Random Permutations
oleg@pobox.com
oleg@pobox.com
Thu, 6 Mar 2003 17:39:20 -0800 (PST)
> 1. Generate N random numbers r_k, say, uniform between 0 and 1.
> 2. Form N pairs (1,r_1), (2,r_2), (3, r_3) ... (N,r_n).
> 3. Sort this list/vector wrt the *secon* (random) number.
> 4. In the sorted list the firs values (indices) give you the result.
> This is of course quite general, not restricted to any Haskell
> peculiarities.
I'm sorry but this algorithm does NOT in general provide the perfect
random permutation. Here's an excerpt from
http://pobox.com/~oleg/ftp/Haskell/perfect-shuffle.txt
that deals extensively with this issue:
A commonly used shuffle algorithm attaches random tags to elements
of a sequence and then sorts the sequence by the tags. Although this
algorithm performs well in practice, it does not achieve the perfect
shuffling.
Let us consider the simplest example (which happens to be the worst
case): a sequence of two elements, [a b]. According to the
shuffle-by-random-keys algorithm, we pick two binary random numbers,
and associate the first number with the 'a' element, and the second
number with the 'b' element. The two numbers are the tags (keys) for
the elements of the sequence. We then sort the keyed sequence in the
ascending order of the keys. We assume a stable sort algorithm. There
are only 4 possible combinations of two binary random
numbers. Therefore, there are only four possible tagged sequences:
[(0,a) (0,b)]
[(0,a) (1,b)]
[(1,a) (0,b)]
[(1,a) (1,b)]
After the sorting, the sequences become:
[(0,a) (0,b)]
[(0,a) (1,b)]
[(0,b) (1,a)]
[(1,a) (1,b)]
As we can see, after the sorting, the sequence [a, b] is three times
more likely than the sequence [b, a]. That can't be a perfect shuffle.

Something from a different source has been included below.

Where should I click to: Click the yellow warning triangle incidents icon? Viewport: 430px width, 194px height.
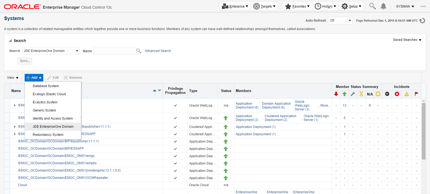pos(407,94)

Furthermore, if we have a sequence of N elements and associate with
each element a key -- a random number uniformly distributed within [0,
M-1] (where N!>M>=N), we have the configurational space of size M^N
(i.e., M^N ways to key the sequence). There are N! possible
permutations of the sequence. Alas, for N>2 and M<N!, M^N is not
evenly divisible by N!. Therefore, certain permutations are bound to
be a bit more likely than the others.
The referred article presents two algorithms -- a naive one and a more
advanced one. The latter has a complexity O(n log(N)) and is _proven_
to give the perfect shuffling. The complexity is also proven.